JOB ITEM>
Please repeat everything from the start of the data down to and including the line containing "(380, 172).", word for word.

TASK MATERIAL>
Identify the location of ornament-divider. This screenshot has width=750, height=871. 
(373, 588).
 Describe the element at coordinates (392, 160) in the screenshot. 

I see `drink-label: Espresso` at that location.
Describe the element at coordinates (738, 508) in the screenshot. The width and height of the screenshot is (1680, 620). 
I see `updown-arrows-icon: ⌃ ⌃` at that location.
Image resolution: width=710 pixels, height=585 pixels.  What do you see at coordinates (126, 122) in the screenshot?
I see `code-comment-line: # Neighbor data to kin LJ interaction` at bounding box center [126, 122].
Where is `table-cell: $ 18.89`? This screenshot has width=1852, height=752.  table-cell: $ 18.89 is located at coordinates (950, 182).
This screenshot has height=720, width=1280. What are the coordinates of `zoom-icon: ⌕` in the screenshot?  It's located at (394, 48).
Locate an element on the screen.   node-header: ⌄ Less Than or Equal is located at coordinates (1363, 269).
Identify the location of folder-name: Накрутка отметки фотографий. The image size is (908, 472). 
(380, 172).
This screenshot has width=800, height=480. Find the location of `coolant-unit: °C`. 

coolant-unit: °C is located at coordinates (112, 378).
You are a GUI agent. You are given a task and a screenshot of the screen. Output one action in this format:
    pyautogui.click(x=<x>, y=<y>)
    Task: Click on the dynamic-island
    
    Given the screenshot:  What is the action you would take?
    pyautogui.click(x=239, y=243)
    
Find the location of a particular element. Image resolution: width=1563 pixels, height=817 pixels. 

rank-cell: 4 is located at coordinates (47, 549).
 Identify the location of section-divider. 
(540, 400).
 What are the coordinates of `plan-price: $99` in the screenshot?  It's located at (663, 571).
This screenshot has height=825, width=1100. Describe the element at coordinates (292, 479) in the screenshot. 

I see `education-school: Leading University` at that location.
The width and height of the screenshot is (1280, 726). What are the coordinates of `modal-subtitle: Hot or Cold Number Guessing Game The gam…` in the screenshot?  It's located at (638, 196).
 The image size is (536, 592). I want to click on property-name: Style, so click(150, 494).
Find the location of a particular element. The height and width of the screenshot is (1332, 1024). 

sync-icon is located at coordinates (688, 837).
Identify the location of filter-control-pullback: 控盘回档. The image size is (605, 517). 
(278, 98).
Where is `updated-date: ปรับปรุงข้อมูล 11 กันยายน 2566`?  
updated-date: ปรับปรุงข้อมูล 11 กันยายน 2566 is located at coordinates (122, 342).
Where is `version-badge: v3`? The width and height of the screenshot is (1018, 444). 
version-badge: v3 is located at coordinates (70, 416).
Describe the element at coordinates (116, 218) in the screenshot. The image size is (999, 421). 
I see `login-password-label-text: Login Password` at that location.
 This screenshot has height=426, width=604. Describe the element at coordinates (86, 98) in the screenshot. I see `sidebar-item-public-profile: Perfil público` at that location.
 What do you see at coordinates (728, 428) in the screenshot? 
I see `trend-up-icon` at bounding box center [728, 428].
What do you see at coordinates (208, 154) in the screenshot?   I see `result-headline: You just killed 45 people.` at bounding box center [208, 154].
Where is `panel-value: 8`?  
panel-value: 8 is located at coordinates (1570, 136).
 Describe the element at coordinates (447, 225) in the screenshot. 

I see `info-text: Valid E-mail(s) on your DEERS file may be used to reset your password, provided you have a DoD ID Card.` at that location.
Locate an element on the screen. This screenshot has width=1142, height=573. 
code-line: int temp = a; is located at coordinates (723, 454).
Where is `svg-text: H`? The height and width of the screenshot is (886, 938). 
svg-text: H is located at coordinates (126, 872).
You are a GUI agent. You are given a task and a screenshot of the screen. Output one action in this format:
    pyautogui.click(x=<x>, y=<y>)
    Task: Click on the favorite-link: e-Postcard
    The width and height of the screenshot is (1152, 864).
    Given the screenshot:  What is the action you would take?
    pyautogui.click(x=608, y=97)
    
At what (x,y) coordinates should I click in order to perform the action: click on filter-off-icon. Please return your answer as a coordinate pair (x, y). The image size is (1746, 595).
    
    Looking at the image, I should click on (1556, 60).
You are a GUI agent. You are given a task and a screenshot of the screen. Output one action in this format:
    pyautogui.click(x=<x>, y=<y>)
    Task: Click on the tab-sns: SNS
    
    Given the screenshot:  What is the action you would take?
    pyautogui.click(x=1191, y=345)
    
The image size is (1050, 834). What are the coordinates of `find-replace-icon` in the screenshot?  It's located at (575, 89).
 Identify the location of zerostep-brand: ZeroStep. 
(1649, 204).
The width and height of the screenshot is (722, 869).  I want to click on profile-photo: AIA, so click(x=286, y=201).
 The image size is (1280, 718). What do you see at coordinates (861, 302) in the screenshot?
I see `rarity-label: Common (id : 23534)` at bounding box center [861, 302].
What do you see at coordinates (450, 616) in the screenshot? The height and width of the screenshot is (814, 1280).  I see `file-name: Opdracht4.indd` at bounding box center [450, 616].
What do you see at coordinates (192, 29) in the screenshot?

SOLUTION TO THE EXERCISE>
Identify the location of ornament-divider. This screenshot has width=750, height=871. 
(373, 588).
 Describe the element at coordinates (392, 160) in the screenshot. 

I see `drink-label: Espresso` at that location.
Describe the element at coordinates (738, 508) in the screenshot. The width and height of the screenshot is (1680, 620). 
I see `updown-arrows-icon: ⌃ ⌃` at that location.
Image resolution: width=710 pixels, height=585 pixels.  What do you see at coordinates (126, 122) in the screenshot?
I see `code-comment-line: # Neighbor data to kin LJ interaction` at bounding box center [126, 122].
Where is `table-cell: $ 18.89`? This screenshot has width=1852, height=752.  table-cell: $ 18.89 is located at coordinates (950, 182).
This screenshot has height=720, width=1280. What are the coordinates of `zoom-icon: ⌕` in the screenshot?  It's located at (394, 48).
Locate an element on the screen.   node-header: ⌄ Less Than or Equal is located at coordinates (1363, 269).
Identify the location of folder-name: Накрутка отметки фотографий. The image size is (908, 472). 
(380, 172).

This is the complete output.